#### Dataset entries:
***

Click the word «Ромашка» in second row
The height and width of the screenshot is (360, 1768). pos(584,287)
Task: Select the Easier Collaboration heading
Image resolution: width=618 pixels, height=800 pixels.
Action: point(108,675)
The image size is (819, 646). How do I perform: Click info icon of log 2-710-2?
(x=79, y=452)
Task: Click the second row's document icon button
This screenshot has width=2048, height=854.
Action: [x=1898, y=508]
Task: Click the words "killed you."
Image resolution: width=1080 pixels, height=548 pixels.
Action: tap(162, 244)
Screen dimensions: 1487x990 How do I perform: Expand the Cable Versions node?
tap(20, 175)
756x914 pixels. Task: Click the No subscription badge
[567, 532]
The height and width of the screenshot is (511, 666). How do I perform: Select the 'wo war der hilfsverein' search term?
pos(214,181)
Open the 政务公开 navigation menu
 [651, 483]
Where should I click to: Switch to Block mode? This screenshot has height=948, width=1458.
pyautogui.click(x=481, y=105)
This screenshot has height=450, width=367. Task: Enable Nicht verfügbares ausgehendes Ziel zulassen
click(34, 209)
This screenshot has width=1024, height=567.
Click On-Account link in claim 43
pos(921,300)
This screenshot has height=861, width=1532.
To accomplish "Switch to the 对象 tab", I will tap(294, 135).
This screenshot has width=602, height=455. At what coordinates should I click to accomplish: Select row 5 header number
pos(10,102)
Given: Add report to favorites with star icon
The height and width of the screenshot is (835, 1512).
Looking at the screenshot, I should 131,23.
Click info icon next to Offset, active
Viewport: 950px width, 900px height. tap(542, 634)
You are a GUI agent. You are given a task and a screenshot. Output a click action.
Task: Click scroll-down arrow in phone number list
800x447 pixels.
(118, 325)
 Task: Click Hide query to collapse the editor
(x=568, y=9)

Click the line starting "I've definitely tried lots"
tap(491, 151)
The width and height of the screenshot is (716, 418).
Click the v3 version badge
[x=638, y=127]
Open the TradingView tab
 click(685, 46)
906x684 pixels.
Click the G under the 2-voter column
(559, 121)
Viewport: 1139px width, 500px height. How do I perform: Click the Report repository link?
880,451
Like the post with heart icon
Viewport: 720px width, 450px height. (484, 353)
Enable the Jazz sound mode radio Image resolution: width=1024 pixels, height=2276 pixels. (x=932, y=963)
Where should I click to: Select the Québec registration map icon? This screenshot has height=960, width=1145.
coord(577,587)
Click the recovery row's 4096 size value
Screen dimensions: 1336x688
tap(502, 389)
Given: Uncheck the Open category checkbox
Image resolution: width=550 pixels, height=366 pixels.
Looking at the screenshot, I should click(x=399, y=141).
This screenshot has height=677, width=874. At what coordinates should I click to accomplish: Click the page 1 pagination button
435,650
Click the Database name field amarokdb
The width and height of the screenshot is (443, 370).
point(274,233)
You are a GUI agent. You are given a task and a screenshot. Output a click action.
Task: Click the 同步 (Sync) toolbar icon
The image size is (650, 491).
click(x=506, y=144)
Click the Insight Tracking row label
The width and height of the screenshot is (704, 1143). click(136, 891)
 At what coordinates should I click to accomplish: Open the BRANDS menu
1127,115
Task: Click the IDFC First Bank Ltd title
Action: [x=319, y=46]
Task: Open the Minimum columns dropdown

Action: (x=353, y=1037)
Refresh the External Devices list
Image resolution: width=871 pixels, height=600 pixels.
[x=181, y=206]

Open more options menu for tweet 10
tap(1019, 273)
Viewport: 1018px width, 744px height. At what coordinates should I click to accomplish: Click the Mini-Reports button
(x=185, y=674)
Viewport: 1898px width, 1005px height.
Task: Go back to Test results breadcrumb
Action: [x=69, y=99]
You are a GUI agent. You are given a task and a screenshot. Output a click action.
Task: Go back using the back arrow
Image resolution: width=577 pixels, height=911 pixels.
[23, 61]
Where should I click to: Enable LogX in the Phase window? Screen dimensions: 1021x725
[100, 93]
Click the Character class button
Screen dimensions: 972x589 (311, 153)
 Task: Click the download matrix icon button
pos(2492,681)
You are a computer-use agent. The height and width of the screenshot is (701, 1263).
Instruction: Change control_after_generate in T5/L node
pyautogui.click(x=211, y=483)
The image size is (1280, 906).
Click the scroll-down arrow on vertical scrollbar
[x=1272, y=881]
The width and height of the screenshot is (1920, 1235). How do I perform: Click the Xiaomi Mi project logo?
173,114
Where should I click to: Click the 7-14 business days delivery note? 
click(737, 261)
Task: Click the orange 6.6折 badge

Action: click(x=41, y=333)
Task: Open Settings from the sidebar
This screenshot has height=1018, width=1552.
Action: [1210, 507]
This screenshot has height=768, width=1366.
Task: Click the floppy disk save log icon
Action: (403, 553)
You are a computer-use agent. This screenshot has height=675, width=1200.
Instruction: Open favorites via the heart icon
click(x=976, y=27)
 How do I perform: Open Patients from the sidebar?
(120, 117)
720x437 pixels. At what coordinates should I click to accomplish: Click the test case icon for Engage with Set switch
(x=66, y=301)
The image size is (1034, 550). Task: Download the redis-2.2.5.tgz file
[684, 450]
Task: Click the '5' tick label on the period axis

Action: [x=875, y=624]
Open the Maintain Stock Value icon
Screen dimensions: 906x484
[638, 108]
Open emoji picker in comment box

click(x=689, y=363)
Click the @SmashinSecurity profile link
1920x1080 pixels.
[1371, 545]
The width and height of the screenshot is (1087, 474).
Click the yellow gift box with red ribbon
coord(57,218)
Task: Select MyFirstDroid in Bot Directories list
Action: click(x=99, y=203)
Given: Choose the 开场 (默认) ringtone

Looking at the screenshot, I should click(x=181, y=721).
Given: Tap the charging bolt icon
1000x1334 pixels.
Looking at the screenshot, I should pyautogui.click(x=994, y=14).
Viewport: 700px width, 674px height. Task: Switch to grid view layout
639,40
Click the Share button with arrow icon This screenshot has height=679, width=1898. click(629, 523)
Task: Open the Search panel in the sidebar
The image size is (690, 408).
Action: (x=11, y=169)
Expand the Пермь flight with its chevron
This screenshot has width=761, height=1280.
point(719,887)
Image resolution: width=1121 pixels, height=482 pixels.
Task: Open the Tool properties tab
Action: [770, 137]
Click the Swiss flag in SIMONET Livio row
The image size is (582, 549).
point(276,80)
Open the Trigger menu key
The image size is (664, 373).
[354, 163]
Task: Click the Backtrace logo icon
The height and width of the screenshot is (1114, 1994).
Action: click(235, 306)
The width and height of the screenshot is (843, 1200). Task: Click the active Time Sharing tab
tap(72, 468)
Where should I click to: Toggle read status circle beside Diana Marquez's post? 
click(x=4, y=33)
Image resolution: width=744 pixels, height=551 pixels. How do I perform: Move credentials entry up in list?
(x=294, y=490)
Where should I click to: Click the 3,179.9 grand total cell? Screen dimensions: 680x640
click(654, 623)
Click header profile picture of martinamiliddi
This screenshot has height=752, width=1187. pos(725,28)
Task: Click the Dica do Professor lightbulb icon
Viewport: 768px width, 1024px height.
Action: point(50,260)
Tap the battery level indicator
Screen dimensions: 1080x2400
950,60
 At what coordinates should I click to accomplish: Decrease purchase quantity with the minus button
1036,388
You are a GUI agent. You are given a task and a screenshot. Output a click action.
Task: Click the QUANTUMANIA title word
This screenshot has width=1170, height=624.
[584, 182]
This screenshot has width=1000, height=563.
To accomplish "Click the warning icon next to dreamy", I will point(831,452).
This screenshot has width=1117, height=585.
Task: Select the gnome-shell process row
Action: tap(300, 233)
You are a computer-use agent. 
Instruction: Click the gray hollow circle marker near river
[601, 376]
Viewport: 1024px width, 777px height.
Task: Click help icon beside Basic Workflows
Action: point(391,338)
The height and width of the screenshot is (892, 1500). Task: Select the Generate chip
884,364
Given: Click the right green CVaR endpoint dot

***

Reproduce all lines from the records above that include the word "computer".

#### Task answer:
You are a computer-use agent. The height and width of the screenshot is (701, 1263).
You are a computer-use agent. This screenshot has height=675, width=1200.
You are a computer-use agent. 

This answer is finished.